When contemplating the inside of a bacterial cell, most researchers assume it behaves like a fluid-filled sac. Not a water balloon exactly—the cytoplasm is too chock-full of macromolecules to behave like water—but something more viscous, like a balloon filled with glycerol.
The implication here is that the cell is effectively homogeneous with enzymes and metabolites freely diffusing and that their concentrations are the key to reaction kinetics. At least this is the way biochemists traditionally have modeled the cell.
As it turns out, that model is overly simplistic. In a new study, researchers demonstrated that bacterial cytoplasm actually is more akin to glass—or, rather, a glass-forming liquid very near to the so-called glass transition. In this environment, relatively small molecules and proteins appear to move by diffusion. Particles larger than about 30 nm, the size of a ribosome, move far more slowly, a result of the fluid’s glass-like properties. Even more remarkably, metabolic activity appears to “fluidize” the cytoplasm, making it possible for larger particles to move more freely in a metabolically active cell than in a dormant one.
That observation, which reconciles previous conflicting data on cytoplasmic motion, has wide-ranging implications for processes ranging from the movement of chromosomes and plasmids during partitioning, to the assembly of virus particles, said Christine Jacobs-Wagner, Professor of Molecular, Cellular and Developmental Biology at Yale University and an Investigator of the Howard Hughes Medical Institute, who led the study which appeared in the January 16 issue of the journal Cell (1).
“If you affect cellular dynamics, you affect the physiology and the behavior of the cell, because all biological processes are affected,” Jacobs-Wagner said. “Biological macromolecules and complexes have to be able to move to function; they have to be able to find one another and interact.”
According to Jacobs-Wagner, the link between cytoplasmic fluid dynamics and metabolic activity was discovered by accident. A graduate student was using motion tracking to study a fluorescently tagged filament protein in the bacterium, Caulobacter crescentus. At first, the particles moved freely throughout the cell. But at some point, the student noticed the filament motion abruptly came to a halt. At the same time, the cells also stopped growing.
That observation, Jacobs-Wagner said, “blew our mind.” Suspecting that metabolic activity somehow was the key, the team applied treatments that would force the cells into dormancy, such as removing carbon sources or sapping ATP reserves. Those treatments caused the particles essentially to freeze in place, The team also observed similar behavior in a different bacterial species, Escherichia coli.

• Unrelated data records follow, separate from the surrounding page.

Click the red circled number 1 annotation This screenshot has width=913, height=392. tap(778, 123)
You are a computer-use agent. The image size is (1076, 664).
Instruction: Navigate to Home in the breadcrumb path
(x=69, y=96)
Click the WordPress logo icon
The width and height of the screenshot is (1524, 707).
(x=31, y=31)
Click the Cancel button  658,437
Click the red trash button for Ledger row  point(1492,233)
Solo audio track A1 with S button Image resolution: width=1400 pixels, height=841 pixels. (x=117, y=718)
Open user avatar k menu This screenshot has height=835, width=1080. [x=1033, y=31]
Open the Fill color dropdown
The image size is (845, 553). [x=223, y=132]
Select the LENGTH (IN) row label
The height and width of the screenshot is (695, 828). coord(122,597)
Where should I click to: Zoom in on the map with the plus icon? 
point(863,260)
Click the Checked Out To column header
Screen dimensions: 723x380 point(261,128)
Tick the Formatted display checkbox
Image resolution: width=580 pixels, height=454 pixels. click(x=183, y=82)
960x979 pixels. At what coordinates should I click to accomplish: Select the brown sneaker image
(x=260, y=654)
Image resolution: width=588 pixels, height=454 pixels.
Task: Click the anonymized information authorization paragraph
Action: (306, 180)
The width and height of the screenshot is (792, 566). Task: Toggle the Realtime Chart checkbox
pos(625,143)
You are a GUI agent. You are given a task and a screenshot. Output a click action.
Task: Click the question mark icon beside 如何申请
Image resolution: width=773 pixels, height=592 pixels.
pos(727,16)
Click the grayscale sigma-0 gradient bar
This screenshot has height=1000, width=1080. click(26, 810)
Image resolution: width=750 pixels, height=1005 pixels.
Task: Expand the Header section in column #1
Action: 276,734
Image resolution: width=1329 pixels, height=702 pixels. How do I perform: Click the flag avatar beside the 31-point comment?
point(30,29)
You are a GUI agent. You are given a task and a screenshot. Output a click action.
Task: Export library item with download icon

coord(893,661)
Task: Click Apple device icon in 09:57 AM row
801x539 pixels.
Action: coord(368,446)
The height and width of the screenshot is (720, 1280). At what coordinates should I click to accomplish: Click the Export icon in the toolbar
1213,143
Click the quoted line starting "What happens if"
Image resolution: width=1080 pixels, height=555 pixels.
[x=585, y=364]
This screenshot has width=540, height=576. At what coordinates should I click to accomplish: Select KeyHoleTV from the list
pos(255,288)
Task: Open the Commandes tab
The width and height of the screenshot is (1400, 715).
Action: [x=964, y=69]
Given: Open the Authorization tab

According to Jacobs-Wagner, viscosity isn’t sufficient to explain the behavior and dynamics of different particles. “If it were [a viscosity effect], small and big particles would see the environment the same way,” she said. “But larger particles perceive the environment differently than small particles, even though they are in the same environment.”
Instead, she said, the cytoplasm behaves like colloidal glass, an analogy that makes sense in light of how crowded the cytoplasm really is. (A colloidal glass is one in which a liquid containing a high concentration of particles begins to flow ever more slowly until it eventually stops moving altogether.)
And, similar to glass-like liquids near the glass transition, the cytoplasm appears to be highly sensitive to perturbation. In colloidal glasses, Jacobs-Wagner said, physical agitation can fluidize the system. It is possible, she explained, that biochemical activity does the same thing in the cell by essentially shaking up jammed components, causing them to rearrange and move large distances.
Hugues Berry, a Senior Researcher at the French National Institute for Research in Computer Science & Control (INRIA) and the University of Lyon, who studies intracellular dynamics using mathematical modeling, said the findings potentially explain bacterial dormancy.
“Let’s say that your metabolism is high and you have many, many reactions occurring, and then suddenly you cut off the food source and you have to stop metabolic activity,” Berry said. “You have to cool down your metabolism. How do you do that? One way to cool down is to hinder molecular encounters.”
Alternatively, he suggested, this glass-like behavior could provide a mechanism for producing distinct molecular environments in cells that have no internal membranes.
Whatever the reason, it’s now clear that the bacterial cytoplasm is more complicated than a water balloon. “Our study is raising a lot more questions than it is answering,” Jacobs-Wagner said. “But it makes us think the cytoplasm has a different physical nature than we often assume.”
1. Parry, B.R., et al., “The bacterial cytoplasm has glass-like properties and is fluidized by metabolic activity,” Cell, 156:183–94, 2014.